G Suite accounts will soon lose the ability to log into apps deemed “less secure” by Google. Less secure apps (LSAs) are those that let you authenticate by entering your username and password, rather than by granting a revocable OAuth access token. G Suite is the enterprise version of Google’s productivity app suite.
With OAuth, account holders can specify which types of data an app can access. G Suite also enables businesses to whitelist specific OAuth apps that employees are allowed to use. By simply providing a username and password, apps gain essentially unfettered access to an account. And if you’ve used the same password elsewhere, Google says bad actors could access your G Suite account data by signing into through an LSA.
The path of least resistance — Logging in with just a username and password is easy, and we know most people will do what’s easiest despite the risks. But G Suite manages sensitive business communications and so Google needs to provide clients peace of mind that it’s providing top-tier security.
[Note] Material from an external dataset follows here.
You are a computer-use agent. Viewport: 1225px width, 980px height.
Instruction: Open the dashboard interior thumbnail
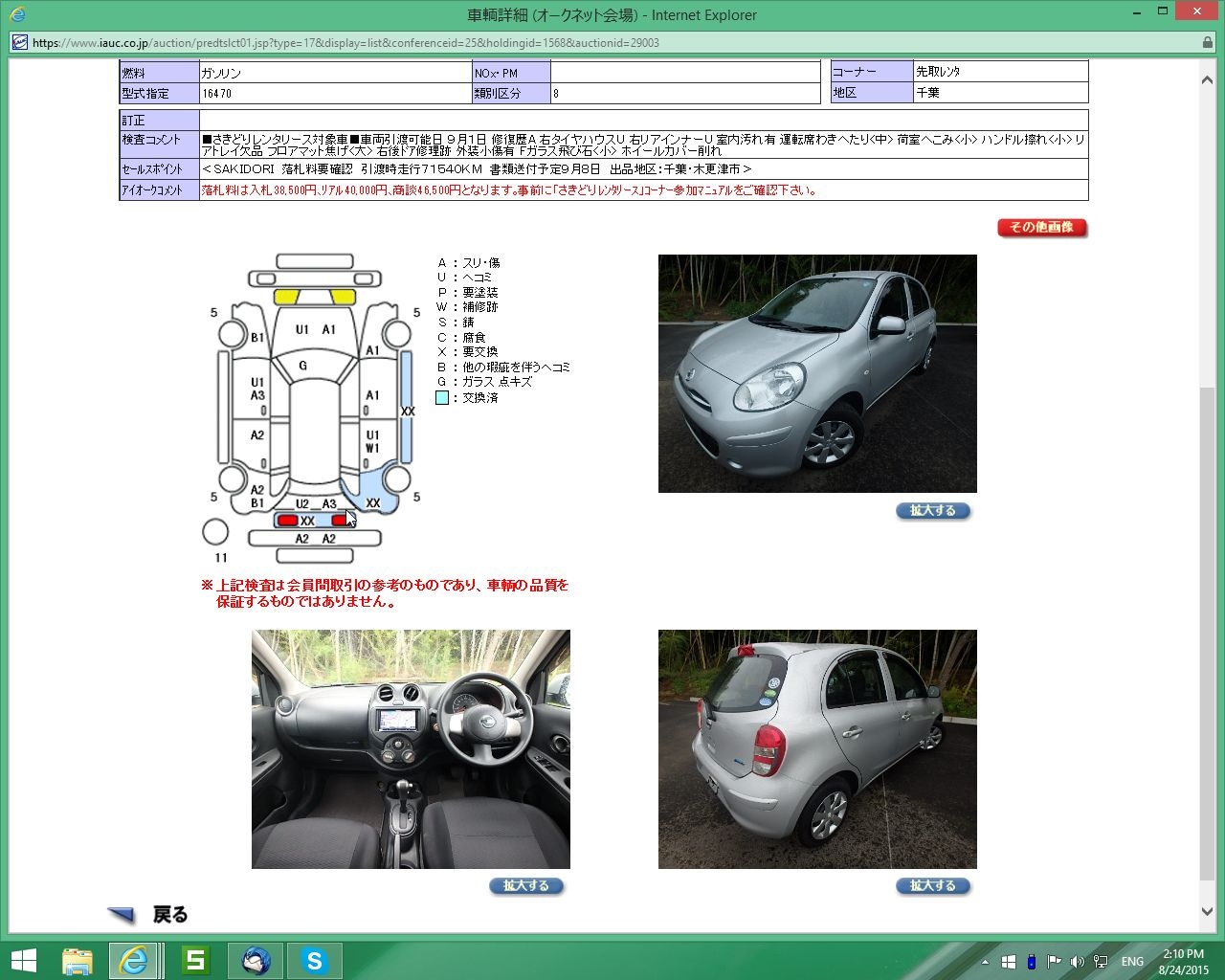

Slip-ups, even if they’re a result of user error, will rub off on Google. By cutting off LSAs altogether, it heads off some risk altogether.
Beginning on June 15, 2020, G Suite accounts will no longer be able to sign into an LSA they haven’t used before. Following that, starting February 15, 2021, G Suite accounts will no longer be able to sign into these apps at all. That timeframe gives developers sufficient time to update their apps if they haven’t already. Google says it’s mostly legacy apps that haven’t been updated with OAuth login yet.